═════ INPUT

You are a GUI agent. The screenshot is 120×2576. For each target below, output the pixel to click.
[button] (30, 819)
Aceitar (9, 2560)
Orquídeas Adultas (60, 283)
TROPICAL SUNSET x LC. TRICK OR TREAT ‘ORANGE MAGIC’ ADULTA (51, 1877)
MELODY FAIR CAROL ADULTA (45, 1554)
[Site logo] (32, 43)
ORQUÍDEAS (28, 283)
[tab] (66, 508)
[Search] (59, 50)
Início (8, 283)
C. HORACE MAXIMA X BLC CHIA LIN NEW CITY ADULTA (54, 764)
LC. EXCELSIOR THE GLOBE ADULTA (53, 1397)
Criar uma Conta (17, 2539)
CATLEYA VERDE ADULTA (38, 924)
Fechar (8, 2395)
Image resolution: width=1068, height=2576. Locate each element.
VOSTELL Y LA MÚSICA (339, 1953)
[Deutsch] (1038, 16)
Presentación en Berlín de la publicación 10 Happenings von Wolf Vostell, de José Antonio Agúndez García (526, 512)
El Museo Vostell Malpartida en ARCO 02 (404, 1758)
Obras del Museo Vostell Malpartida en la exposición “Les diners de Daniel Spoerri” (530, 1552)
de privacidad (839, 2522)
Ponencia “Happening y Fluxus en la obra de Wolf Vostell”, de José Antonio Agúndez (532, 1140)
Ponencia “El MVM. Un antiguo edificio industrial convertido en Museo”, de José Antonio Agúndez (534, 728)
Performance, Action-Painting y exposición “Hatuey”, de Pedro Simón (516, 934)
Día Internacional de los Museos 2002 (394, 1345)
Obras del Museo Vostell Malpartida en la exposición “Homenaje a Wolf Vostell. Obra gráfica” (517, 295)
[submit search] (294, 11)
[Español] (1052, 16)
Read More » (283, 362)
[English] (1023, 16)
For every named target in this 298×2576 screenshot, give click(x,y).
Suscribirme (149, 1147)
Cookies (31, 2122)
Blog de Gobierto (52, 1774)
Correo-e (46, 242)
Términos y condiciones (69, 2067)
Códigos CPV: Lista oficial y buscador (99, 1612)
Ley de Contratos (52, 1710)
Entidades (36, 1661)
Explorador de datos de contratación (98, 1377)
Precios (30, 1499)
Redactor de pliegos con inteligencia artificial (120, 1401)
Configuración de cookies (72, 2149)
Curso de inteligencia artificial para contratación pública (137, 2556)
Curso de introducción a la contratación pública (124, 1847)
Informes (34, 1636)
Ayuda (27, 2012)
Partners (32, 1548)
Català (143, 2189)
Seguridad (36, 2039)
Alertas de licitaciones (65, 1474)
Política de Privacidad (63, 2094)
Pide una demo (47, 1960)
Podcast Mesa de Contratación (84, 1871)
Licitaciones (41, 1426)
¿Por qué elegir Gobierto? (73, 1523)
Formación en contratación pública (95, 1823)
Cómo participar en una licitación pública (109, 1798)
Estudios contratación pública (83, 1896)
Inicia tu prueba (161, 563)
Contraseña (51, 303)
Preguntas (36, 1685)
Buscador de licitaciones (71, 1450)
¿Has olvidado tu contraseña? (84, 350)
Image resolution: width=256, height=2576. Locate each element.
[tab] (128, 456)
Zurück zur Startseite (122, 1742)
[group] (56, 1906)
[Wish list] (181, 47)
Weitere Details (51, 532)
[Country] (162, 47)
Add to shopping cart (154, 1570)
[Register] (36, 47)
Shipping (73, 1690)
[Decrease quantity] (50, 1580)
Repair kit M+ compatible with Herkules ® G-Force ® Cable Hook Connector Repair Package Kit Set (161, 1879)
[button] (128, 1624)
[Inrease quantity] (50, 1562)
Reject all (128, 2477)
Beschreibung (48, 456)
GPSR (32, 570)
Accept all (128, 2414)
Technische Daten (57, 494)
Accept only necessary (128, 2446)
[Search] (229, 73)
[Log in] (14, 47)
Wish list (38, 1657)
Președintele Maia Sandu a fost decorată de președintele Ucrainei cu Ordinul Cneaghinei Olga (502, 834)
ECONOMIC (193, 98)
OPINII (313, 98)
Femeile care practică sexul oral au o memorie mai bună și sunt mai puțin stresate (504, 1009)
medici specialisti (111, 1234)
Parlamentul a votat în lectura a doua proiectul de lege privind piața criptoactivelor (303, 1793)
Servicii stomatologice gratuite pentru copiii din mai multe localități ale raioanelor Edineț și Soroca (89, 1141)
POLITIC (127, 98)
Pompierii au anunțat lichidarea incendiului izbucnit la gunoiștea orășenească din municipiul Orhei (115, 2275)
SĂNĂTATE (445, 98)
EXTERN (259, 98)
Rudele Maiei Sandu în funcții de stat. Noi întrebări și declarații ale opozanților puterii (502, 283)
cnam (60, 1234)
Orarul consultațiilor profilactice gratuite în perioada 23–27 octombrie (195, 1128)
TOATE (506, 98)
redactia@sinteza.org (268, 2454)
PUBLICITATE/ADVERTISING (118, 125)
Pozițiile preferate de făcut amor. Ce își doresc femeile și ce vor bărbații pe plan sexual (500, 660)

══════════

Write out, word for word, the lines from the one containing "Shipping (73, 1690)" through the end of the records, with no other lines.

Shipping (73, 1690)
[Decrease quantity] (50, 1580)
Repair kit M+ compatible with Herkules ® G-Force ® Cable Hook Connector Repair Package Kit Set (161, 1879)
[button] (128, 1624)
[Inrease quantity] (50, 1562)
Reject all (128, 2477)
Beschreibung (48, 456)
GPSR (32, 570)
Accept all (128, 2414)
Technische Daten (57, 494)
Accept only necessary (128, 2446)
[Search] (229, 73)
[Log in] (14, 47)
Wish list (38, 1657)
Președintele Maia Sandu a fost decorată de președintele Ucrainei cu Ordinul Cneaghinei Olga (502, 834)
ECONOMIC (193, 98)
OPINII (313, 98)
Femeile care practică sexul oral au o memorie mai bună și sunt mai puțin stresate (504, 1009)
medici specialisti (111, 1234)
Parlamentul a votat în lectura a doua proiectul de lege privind piața criptoactivelor (303, 1793)
Servicii stomatologice gratuite pentru copiii din mai multe localități ale raioanelor Edineț și Soroca (89, 1141)
POLITIC (127, 98)
Pompierii au anunțat lichidarea incendiului izbucnit la gunoiștea orășenească din municipiul Orhei (115, 2275)
SĂNĂTATE (445, 98)
EXTERN (259, 98)
Rudele Maiei Sandu în funcții de stat. Noi întrebări și declarații ale opozanților puterii (502, 283)
cnam (60, 1234)
Orarul consultațiilor profilactice gratuite în perioada 23–27 octombrie (195, 1128)
TOATE (506, 98)
redactia@sinteza.org (268, 2454)
PUBLICITATE/ADVERTISING (118, 125)
Pozițiile preferate de făcut amor. Ce își doresc femeile și ce vor bărbații pe plan sexual (500, 660)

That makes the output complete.